▶ _Task_
Leave out the pictures and retype, exactly, the lines below from the line with "612x395 pixels. Task: Open" up to and including the line with "Open chat icon beside 销售底薪4500", nothing more.
[[ Extracted material open ]]
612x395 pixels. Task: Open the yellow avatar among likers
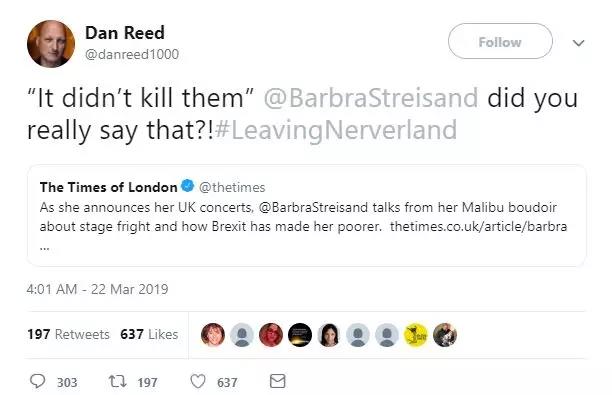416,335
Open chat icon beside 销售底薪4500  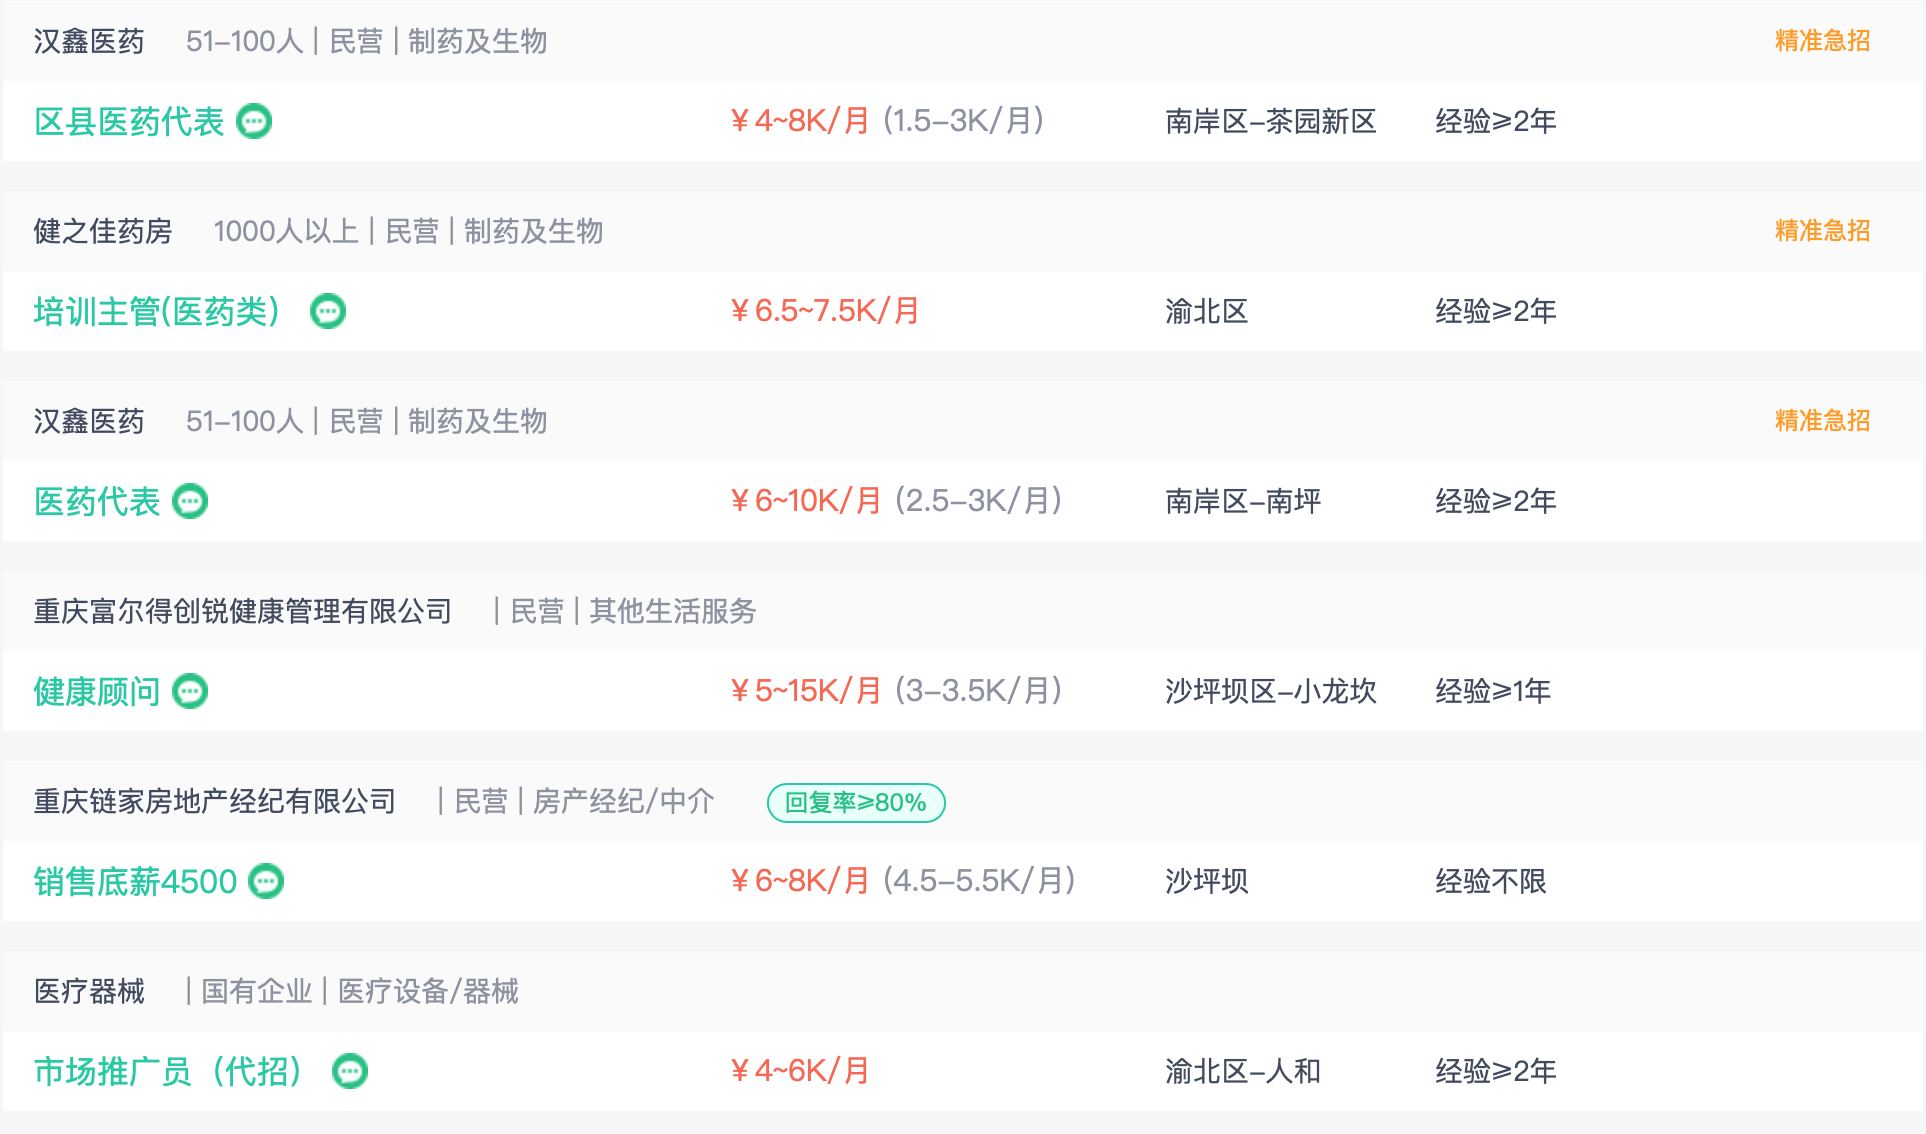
[[ Extracted material closed ]]
[[ Extracted material open ]]
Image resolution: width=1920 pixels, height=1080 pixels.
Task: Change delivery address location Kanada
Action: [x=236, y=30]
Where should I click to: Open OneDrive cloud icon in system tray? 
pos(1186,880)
[[ Extracted material closed ]]
▶ _Solution to the exercise_
612x395 pixels. Task: Open the yellow avatar among likers
416,335
Open chat icon beside 销售底薪4500  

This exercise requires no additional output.